FILM REVIEW | BONES BRIGADE
photo manipulation by nacrowe
early 20th century french conceptual artist MARCEL DUCHAMP once stated that america's greatest work of art was its plumbing. to him the object was redefined and elevated to that of art purely by the transformational gaze of the artist.
i couldn't help but think of that idea when recently watching a documentary on the legendary BONES BRIGADE 1980s skateboard team for epoch establishing skateboard company POWELL PERALTA, which notably included STEVE CABALLERO, TONY HAWK, LANCE MOUNTAIN, RODNEY MULLEN, TOMMY GUERRERO, and MIKE MCGILL and later BUCKY LASEK, MIKE VALLELY and DANNY WAY among others. BONES BRIGADE: AN AUTOBIOGRAPHY (NONFICTION UNLIMITED 2012) was directed by STACY PERALTA of POWELL PERALTA and Z-BOYS fame.

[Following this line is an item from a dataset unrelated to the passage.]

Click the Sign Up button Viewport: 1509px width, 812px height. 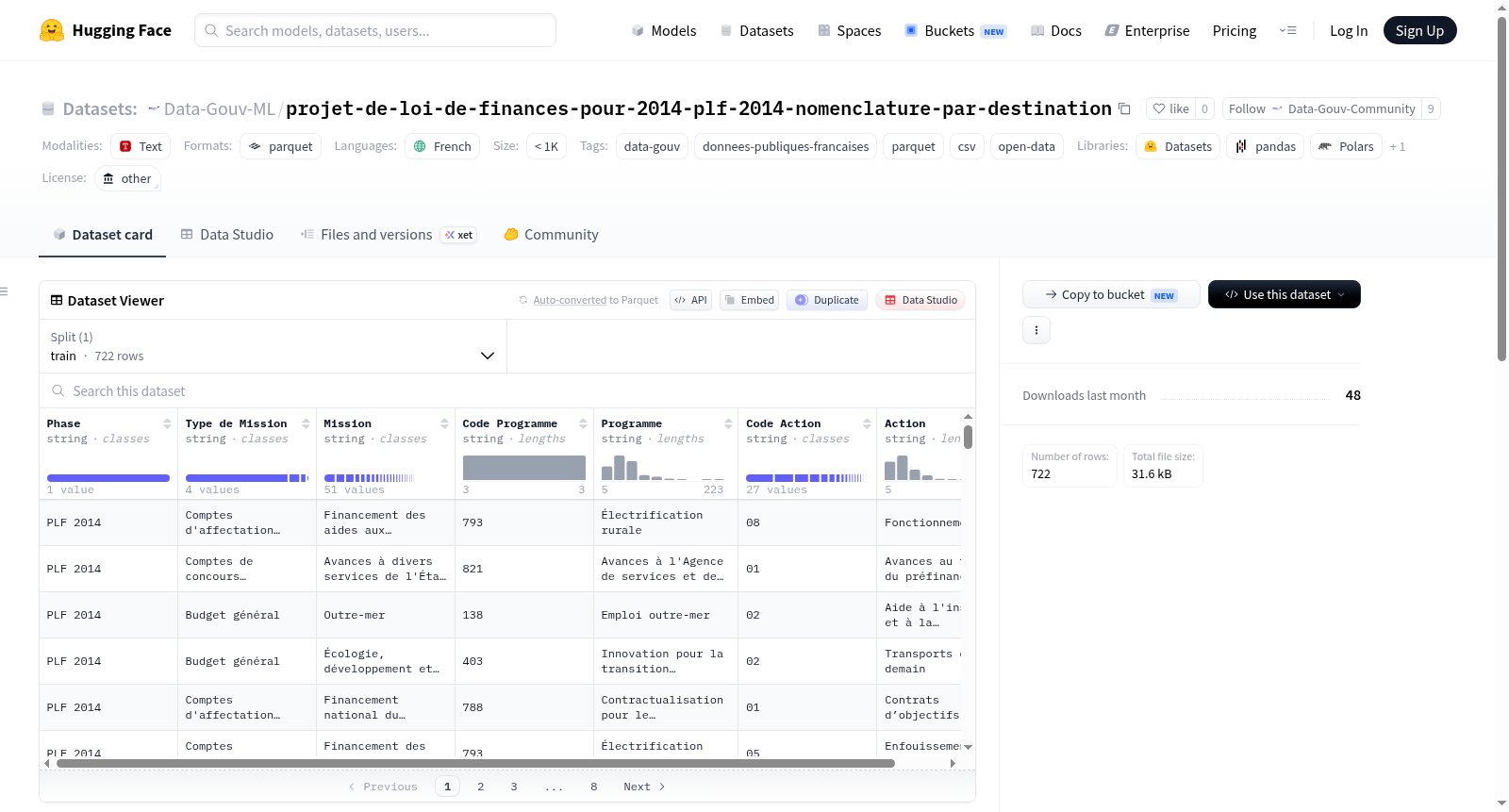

for me what made this documentary interesting is that skateboarding for this generation provided a way of reinterpreting the landscape in just as radical a manner as the ROMANTICS or TRANSCENDENTALISTS of the past. oppressive suburban monotony and urban jungles were transformed into a never ending canvass upon which to explore. as much as these athletes provided a new touchstone that shifted culture in terms of sports, fashion, music and normative definitions of masculinity, it is this freedom that they exemplified that i still find the most compelling.

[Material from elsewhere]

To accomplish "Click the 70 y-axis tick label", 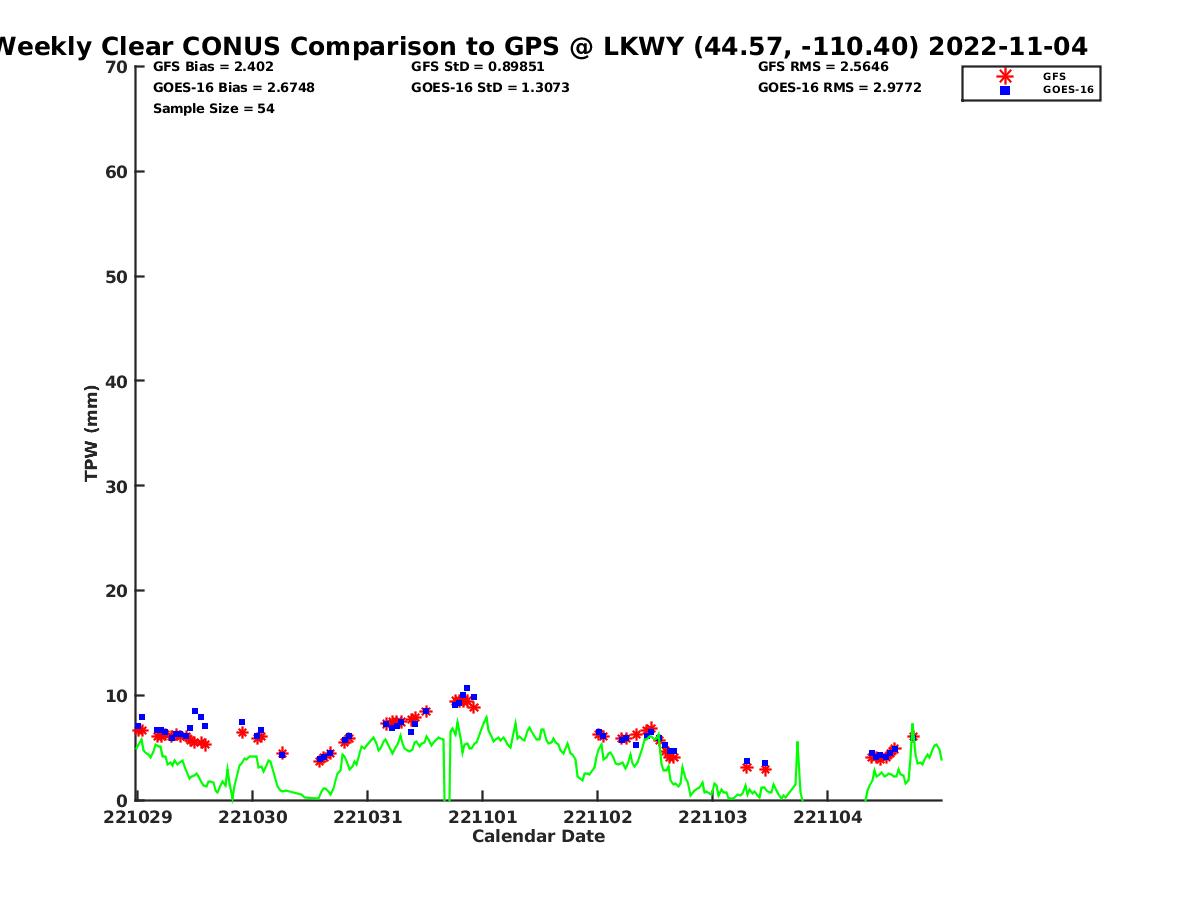I will 116,67.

for me personally i only experienced that level of transformation with my surroundings when i got a honda click scooter in MYANMAR. man i loved that bike. life over there was pretty isolating and monotonous where essentially i lived on the same compound of the school, which felt like a prison. the military government felt rather oppressive and it was a situation where you felt like you were being constantly monitored. i only lasted a year at that school and was happy to leave. but having that bike made my year. it gave me the freedom to really explore the countryside and meet locals, talk with artists and monks from other towns and villages. even now i can still smell the air of the rice fields and see water buffalo lounging in the distance.
without that bike i literally would've been stuck in that compound with a bunch of complaining ex-patriots (mostly americans) whining about some inconsequential bullshit. instead i was out taking in the food, sights and culture of the northern region surrounding MANDALAY. there is something visceral about feeling the wind in your face and being physically traveling in space, not in a traveling air-conditioned room (a la cars, trucks, etc) that makes you really take in the surrounding landscape and notice how it shifts and alters over time. maybe this has little to do with skateboarding, but i really miss that feeling. know i understand the risk/reward of motorcycles.